La Universidad Nacional Autónoma de México es, sin temor a caer en un exceso, una de las instituciones emblemáticas de nuestro país. Es una de las mejores universidades de Iberoamérica, y también es el mayor referente en la enseñanza en los niveles medios superior y superior, en la investigación científica, en la reflexión crítica y en la creación humanística.
Que lo sea es resultado de un largo proceso histórico de consolidación, pero también de múltiples crisis y procesos de cambio y renovación. Es la Universidad más antigua de América; y desde esa perspectiva, es síntesis de nuestra historia, pero también posibilidad y ventana abierta hacia nuestras oportunidades de porvenir.
Alguna vez, Gilberto Rincón Gallardo escribió, que hay instituciones tan arraigadas en nuestro entramado institucional, que en ocasiones ya ni siquiera notamos su presencia y relevancia; pero que bastaría un día sin ellas, para que el país entrara en una verdadera crisis y, en consecuencia, nos daríamos cuenta nuevamente de su enorme trascendencia para el desarrollo nacional.
Al respecto, hay quienes creen y afirman que la educación pública es un fracaso; que los recursos que se le asignan tienen pocos “rendimientos”, y que sería mucho mejor que también esta dimensión de la vida pública y social debería privatizarse o subrogarse para incrementar sus rendimientos.

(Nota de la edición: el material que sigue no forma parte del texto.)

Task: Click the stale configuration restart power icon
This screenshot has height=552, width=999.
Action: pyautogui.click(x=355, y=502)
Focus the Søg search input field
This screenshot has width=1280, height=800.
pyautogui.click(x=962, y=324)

Frente a una posición así, lo que debe considerarse ante todo es que es resultado de una visión de país, e incluso de cómo funciona en general la realidad en sus múltiples dimensiones. En la perspectiva de quienes piensan que el sector privado es el más eficiente, el problema es cómo alinear los incentivos, y cómo lograr que el aparato institucional funciones con la menor participación posible del Estado.
Sin embargo, quienes asumen estas tesis, se olvidan, o mejor dicho, comodinamente obvian ejemplos de catástrofes económicas globales, provocada, no por la intervención del Estado, sino precisamente por todo un conjunto de omisiones en la regulación, supervisión e intervención. Tal fue el caso de la crisis económica del 2008, generada literalmente -así dicho por su progenitores- por la codicia y la avaricia desmedida y sin límites del poder público.
Lo anterior lleva nuevamente al tema de la educación superior, pues es de destacarse, que en los índices de desempeño internacionales, aparecen cada vez más instituciones chinas. Este solo dato echa por tierra el argumento de que sólo las instituciones privadas tienen futuro; pues, por lo que dice el FMI y el Banco Mundial, China será en 10 o 15 años la principal economía del mundo, y también una de las principales generadoras de ciencia y tecnología, adivinen desde dónde: efectivamente, desde las universidades que, hay que decirlo, en aquel país todas las relevantes (por no decir que todas en absoluto), son públicas.
Finlandia, Corea, Noruega, Suecia, Holanda, Francia, Inglaterra, y suma y sigue, han desarrollado sistemas públicos de educación superior que, además de garantizar el derecho a la educación de los jóvenes, son auténticos mecanismos de movilidad, inclusión y cohesión social.
¿Por qué entonces renunciar en México a un modelo así? El tema es mayor, más aún ahora, cuando la UNAM se encuentra bajo el asedio del crimen organizado, y cuando numerosos acólitos de los intereses privados más inconfesables, aprovechan la coyuntura para volver a lo mismo de siempre: el denuesto, la diatriba y las acusaciones ramplonas frente a un asunto de la mayor seriedad y complejidad.
Proteger a la UNAM es un asunto de Estado. Se requiere fortalecerla, dotarla de más recursos, invertir más en su equipamiento, respaldarla y acompañarla en más y mejores procesos de vinculación laboral; y también potenciarla en sus capacidades para la promoción del arte y las disciplinas sociales y del espíritu.
El futuro del país es impensable sin una UNAM fortalecida y sin un sistema público de educación superior robusto, eficaz y sobre todo, incluyente de todos y todas aquellas que deseen formarse en el nivel superior.